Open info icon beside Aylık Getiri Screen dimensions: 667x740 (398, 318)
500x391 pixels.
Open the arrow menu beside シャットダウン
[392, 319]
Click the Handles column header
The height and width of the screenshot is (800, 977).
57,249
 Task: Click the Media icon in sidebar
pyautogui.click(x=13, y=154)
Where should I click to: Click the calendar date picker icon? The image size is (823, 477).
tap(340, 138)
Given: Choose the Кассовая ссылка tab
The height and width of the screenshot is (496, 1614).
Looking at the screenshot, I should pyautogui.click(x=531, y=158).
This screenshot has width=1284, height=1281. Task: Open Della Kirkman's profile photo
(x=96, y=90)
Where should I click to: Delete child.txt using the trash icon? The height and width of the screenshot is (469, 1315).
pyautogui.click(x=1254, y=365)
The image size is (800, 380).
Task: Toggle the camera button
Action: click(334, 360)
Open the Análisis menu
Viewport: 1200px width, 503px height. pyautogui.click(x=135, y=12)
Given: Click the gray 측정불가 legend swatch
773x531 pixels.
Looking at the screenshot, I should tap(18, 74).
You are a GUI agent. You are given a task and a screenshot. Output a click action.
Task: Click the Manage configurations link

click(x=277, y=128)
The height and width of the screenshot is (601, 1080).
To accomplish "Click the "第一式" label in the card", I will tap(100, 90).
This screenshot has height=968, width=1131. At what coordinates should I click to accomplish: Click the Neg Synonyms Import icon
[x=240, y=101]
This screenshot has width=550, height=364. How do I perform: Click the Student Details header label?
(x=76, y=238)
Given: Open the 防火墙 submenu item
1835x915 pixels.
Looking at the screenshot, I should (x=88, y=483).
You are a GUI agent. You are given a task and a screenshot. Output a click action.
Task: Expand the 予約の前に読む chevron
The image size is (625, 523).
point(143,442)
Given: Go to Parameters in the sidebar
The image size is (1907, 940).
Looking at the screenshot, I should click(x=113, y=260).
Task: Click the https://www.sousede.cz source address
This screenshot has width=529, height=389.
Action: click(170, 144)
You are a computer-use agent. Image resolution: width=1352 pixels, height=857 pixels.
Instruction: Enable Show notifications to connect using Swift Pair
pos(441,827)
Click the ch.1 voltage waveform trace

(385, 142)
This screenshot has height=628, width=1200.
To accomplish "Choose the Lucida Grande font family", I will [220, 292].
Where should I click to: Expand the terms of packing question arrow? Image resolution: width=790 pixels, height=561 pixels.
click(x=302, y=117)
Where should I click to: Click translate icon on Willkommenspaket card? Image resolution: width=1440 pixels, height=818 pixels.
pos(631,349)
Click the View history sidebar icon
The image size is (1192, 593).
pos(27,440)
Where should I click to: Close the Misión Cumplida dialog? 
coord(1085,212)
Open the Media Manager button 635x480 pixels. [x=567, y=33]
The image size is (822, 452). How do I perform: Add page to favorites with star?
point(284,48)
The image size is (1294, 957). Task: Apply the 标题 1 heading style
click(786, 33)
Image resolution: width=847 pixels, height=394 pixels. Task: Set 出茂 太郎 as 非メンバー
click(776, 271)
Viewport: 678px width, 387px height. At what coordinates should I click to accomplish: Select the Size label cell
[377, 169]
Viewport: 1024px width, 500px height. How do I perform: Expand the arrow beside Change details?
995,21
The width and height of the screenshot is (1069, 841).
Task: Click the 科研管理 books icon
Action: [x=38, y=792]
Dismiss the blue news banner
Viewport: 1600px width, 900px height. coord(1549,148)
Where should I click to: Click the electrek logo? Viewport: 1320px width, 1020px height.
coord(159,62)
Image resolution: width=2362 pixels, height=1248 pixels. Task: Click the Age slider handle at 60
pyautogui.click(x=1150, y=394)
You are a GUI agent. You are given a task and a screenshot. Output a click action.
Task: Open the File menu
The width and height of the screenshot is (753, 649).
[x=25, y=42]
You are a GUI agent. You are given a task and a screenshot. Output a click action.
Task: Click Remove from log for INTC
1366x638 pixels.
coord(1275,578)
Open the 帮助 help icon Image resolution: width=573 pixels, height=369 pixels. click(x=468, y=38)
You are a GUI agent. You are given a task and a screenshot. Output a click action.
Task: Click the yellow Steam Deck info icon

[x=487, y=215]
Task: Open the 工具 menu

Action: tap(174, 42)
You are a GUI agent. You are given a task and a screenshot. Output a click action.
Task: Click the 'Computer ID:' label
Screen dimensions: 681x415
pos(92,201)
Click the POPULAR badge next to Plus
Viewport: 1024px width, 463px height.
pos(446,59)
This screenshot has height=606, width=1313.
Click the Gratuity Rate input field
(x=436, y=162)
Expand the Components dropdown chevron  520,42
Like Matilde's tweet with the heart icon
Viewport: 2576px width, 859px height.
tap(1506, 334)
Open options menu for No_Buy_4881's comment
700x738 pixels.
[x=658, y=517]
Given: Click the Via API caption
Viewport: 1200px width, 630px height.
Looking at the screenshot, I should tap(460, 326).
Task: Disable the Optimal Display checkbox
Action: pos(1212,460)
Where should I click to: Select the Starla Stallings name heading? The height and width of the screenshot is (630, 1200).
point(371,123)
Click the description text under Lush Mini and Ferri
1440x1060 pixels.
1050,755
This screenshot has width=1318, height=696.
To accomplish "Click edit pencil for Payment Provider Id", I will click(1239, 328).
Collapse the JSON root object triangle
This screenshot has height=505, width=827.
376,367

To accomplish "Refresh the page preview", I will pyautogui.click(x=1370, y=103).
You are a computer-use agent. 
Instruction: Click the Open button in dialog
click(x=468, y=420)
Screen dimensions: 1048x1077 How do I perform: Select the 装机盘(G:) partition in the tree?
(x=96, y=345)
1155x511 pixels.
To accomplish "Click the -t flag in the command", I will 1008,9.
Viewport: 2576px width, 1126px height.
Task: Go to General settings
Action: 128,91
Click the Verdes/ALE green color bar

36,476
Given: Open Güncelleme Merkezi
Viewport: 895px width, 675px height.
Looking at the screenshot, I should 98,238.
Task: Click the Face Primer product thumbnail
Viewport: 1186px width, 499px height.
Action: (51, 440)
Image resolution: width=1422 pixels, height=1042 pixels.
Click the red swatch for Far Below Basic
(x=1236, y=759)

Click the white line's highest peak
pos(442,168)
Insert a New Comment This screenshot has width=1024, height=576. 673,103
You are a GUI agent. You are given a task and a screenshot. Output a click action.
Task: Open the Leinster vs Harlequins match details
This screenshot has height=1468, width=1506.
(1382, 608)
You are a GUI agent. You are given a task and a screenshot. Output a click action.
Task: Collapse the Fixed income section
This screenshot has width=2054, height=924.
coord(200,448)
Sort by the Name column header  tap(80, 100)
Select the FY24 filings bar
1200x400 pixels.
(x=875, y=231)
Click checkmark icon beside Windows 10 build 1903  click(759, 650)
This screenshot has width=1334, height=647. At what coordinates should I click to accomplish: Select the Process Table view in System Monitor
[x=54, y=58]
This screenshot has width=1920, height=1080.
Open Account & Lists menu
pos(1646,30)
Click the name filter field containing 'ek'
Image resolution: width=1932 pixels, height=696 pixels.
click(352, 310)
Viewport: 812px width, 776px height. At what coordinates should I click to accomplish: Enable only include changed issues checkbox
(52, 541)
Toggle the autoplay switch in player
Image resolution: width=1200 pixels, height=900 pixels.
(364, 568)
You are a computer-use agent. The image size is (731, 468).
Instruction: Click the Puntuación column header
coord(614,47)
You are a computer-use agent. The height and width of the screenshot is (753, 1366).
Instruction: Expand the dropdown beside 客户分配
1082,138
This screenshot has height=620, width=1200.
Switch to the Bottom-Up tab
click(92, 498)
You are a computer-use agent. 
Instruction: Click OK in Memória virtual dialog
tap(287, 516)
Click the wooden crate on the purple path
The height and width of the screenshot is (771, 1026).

* _PROBLEM STATEMENT_
Copy whichever lines above contain the string "Choose".

* _SOLUTION TO THIS TASK_
Given: Choose the Кассовая ссылка tab
To accomplish "Choose the Lucida Grande font family", I will [220, 292].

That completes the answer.